Hello everybody! I installed jisti meet on ubuntu 18.04 in the local network on virtual machine
1.when connecting to the room, I allow you to use the camera and microphone, but I do not see the video.
2.When connecting several participants to one room, their connection is not visible.
Hello Tony_90
I had the very same problem until my Service Provider opened incoming Ports UDP 10000 and TCP 4443.
First guess: Check the firewall.
Cheers,
HP.
I am having the same issue, but no answer…
Local Area Network, without domain. No firewall, no need to open ports… working with an ubuntu (got today from the official release) and following the standard installation (java, get the keys, register the repository and apt install jitis-meet > then I put the ip address and I tried both, create certificates and leave them at etc/ssl, choosing I will provide my own certificates, but I also tried to say: I will generate my certificates later)
The web works, create rooms and enter a lots of clients, even the chat works… but no video and sound. Each one only can see his own video.
As I said, LAN without any restrictions (ufw switched off, etc)
Quite strange… Are you able to see traffic when tcpdumping on UDP 10000?
“My” installation runs on debian, but that shouldn’t make a difference though…
Considering your firewall and network I’m wondering if you have the correct jvb configurtation. You should probably add these two line to the following file: /etc/jitsi/videobridge/sip-communicator.properties
org.ice4j.ice.harvest.NAT_HARVESTER_PUBLIC_ADDRESS=X.X.X.X
org.ice4j.ice.harvest.NAT_HARVESTER_LOCAL_ADDRESS=Y.Y.Y.Y
If you have a NAT or proxy you have to declare it to the jvb, if not it will not be able to make the link. It can happen when you are not using P2P.

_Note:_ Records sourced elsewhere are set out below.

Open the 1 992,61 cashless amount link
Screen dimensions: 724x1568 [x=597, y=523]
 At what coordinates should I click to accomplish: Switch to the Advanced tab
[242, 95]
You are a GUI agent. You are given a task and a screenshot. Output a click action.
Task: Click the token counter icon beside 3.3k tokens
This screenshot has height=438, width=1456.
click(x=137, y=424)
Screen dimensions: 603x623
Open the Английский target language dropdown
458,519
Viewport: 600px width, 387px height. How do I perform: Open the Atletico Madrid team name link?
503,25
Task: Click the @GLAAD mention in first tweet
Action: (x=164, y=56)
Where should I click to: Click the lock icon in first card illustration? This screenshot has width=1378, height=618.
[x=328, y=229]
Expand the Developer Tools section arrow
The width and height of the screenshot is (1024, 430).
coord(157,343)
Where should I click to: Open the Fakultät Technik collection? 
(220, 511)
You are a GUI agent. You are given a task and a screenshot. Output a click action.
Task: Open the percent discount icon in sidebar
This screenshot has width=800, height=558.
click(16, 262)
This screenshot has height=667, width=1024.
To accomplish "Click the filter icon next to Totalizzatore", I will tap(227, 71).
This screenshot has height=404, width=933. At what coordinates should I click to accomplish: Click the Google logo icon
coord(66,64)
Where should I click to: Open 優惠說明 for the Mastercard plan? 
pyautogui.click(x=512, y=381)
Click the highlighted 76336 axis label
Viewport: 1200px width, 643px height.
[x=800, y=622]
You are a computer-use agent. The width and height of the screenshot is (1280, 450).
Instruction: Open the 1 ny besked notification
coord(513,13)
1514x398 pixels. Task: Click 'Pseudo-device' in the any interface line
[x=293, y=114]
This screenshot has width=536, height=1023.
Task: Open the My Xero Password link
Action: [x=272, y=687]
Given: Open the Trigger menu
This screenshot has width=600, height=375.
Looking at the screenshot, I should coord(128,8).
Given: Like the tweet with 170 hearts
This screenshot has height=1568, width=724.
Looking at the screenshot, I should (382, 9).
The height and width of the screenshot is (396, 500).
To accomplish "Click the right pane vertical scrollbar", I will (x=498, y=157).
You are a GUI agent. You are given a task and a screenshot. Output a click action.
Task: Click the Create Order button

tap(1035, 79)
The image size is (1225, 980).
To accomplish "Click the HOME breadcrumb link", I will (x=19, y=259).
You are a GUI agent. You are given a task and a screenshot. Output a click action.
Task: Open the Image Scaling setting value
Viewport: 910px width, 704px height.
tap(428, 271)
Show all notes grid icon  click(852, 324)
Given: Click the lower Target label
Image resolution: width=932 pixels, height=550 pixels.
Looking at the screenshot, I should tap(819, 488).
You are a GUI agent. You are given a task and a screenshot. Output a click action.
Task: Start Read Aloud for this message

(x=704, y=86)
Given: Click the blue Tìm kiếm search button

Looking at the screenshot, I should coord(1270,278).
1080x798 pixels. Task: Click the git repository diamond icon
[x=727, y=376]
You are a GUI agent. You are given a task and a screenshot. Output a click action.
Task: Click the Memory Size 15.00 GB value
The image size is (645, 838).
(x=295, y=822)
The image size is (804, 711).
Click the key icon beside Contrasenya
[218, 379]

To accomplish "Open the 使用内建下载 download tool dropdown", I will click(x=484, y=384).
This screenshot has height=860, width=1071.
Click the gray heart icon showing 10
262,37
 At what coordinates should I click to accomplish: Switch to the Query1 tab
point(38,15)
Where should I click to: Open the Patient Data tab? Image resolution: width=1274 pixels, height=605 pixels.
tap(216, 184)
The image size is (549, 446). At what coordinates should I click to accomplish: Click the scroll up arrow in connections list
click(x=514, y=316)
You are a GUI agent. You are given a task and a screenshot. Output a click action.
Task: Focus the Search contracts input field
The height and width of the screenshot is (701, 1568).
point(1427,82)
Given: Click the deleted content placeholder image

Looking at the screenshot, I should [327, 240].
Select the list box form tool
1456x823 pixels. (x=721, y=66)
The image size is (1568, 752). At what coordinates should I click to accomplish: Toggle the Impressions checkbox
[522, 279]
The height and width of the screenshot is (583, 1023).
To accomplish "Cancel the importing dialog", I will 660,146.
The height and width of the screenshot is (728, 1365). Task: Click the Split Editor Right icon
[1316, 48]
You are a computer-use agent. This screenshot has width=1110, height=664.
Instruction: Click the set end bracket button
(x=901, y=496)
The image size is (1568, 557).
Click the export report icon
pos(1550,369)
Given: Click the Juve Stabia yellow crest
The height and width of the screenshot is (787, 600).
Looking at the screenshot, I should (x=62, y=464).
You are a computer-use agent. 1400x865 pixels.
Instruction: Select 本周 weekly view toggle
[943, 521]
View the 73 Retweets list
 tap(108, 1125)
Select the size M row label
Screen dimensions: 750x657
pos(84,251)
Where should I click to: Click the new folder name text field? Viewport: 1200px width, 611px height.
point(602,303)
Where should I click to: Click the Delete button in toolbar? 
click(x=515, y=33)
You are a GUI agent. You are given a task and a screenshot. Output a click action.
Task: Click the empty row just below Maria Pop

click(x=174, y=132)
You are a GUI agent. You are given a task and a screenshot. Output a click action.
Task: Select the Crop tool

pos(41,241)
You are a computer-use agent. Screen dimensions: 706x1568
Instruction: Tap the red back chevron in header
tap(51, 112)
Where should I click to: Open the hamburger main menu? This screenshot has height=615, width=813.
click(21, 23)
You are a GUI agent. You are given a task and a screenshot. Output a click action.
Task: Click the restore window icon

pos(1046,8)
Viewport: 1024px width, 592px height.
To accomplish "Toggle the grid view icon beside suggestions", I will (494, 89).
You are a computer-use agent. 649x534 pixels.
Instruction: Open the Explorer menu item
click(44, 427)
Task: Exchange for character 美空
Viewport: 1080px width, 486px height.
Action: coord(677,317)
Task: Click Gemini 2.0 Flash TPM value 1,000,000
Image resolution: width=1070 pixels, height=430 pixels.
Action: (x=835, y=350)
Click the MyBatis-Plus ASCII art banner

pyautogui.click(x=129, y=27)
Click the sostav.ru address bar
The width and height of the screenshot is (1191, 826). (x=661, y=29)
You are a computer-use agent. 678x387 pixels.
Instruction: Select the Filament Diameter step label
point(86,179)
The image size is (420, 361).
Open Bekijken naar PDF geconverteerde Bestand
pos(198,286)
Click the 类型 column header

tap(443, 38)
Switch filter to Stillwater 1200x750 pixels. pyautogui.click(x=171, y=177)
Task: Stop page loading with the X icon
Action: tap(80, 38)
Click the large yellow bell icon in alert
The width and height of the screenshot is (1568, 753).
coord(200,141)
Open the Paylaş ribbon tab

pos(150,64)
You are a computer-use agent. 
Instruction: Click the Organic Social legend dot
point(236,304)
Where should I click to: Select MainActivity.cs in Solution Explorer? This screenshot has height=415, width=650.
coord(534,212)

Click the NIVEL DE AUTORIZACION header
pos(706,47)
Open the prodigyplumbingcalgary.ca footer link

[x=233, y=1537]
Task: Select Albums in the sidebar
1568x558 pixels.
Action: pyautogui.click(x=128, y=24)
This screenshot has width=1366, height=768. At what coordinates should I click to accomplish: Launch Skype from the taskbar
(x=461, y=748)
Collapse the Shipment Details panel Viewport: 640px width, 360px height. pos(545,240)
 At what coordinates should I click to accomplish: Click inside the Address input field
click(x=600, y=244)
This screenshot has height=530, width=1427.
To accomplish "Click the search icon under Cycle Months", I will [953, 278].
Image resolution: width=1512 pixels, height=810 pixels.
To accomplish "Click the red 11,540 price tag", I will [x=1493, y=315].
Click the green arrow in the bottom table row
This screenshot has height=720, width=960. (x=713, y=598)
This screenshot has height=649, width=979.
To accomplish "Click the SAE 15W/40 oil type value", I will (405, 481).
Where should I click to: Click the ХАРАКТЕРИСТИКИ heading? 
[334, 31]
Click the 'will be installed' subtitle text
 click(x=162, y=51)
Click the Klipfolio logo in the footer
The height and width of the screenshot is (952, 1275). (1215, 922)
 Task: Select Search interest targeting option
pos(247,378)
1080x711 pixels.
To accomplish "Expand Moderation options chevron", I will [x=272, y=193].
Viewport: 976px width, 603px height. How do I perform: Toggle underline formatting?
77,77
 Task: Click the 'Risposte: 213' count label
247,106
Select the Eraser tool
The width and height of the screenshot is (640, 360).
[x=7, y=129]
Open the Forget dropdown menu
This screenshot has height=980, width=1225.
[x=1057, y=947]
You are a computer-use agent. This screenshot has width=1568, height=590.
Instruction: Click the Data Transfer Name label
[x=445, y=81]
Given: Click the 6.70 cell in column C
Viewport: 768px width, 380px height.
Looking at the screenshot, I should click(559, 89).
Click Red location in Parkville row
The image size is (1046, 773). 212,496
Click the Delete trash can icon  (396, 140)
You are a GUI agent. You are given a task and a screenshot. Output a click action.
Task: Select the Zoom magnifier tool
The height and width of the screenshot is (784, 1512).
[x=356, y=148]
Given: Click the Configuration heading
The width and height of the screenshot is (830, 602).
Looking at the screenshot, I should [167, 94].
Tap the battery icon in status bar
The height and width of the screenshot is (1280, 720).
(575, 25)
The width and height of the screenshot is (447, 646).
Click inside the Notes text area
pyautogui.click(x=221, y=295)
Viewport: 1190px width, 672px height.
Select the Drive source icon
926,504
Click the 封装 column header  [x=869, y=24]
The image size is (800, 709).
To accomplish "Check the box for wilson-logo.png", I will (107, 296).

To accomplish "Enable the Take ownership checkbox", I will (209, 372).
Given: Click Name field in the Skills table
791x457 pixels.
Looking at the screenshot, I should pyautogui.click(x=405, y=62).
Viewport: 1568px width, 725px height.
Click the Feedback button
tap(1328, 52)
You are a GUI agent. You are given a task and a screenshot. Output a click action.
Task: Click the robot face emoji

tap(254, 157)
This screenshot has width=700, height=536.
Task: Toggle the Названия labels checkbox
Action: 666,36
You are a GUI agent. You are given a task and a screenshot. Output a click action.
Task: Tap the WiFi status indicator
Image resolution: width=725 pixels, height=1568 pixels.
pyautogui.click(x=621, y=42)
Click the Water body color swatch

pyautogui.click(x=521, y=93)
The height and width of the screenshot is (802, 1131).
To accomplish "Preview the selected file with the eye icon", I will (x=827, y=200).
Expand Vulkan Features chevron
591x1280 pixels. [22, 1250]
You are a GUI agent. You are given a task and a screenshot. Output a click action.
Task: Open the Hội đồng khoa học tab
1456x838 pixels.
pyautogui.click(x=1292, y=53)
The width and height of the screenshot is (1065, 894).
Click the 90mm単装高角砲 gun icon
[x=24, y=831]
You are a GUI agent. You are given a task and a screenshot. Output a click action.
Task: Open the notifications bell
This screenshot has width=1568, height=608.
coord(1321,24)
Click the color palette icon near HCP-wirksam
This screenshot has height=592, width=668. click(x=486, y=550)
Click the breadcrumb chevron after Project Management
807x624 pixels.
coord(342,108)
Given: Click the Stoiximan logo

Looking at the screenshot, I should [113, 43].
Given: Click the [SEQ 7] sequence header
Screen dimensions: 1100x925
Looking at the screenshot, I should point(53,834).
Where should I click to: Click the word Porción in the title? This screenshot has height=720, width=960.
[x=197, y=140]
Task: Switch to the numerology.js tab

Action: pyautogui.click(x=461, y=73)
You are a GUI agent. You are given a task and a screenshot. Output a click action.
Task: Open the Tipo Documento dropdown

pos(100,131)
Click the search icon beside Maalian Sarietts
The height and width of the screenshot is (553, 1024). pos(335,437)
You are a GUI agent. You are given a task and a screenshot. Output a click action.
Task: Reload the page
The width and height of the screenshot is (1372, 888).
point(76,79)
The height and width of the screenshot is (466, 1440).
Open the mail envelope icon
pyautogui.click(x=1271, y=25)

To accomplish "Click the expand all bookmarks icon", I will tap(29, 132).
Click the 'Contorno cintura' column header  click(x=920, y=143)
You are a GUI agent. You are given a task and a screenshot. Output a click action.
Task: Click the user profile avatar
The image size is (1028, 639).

Well, I have tried adding those lines with the same IP, my local IP.
Now, I do not see/hear the others, but the difference is that their microfone and their camera doesn´t apears as mutted, as before, when I saw them in black, with the icons of the camera and micro as if they has muted them
@jabit The public address is the address of your server (the one you use in order to open jitsi meet) IP address of your load balancer or NAT gateway. The local address is the private address of your server where jvb live.
Just a thought:
In case you are using a VM (as the thread opener HelloTony_90 does), please make sure that the virtual network adapter of your VM instance is set to “bridged” and not to “NAT”.
I will review, but because I have no NAT and nothing between my server and my clients (just a switch) I have put both IP as the same.
I am having doubts about what you say as a Virtual Machine. Certainly I have the server on a virtual machine (VMWARE), but the network adapter is at bridge, with your comments now I have doubts about this.
I have spend this week with this, because it seems to be very easy.
Tomorrow I will have a Switch in which I can sniffer the network and I will try to check what is happening between the servers and the clients with wireshark…
My last changes has been:
To add the ipaddresses you mentioned
Put the line 321 of the config: disableThirdPartyRequest: true,
and I have checked the network.
Watch out - a “normal” switch won’t help you there as it forwards the traffic only to those ports involved (MAC-address based) You’ll need either a “better one”, i.e. managed Switch offering something like a “mirror port” - or if you can grab one, a good old hub which distrubutes all traffic to all ports.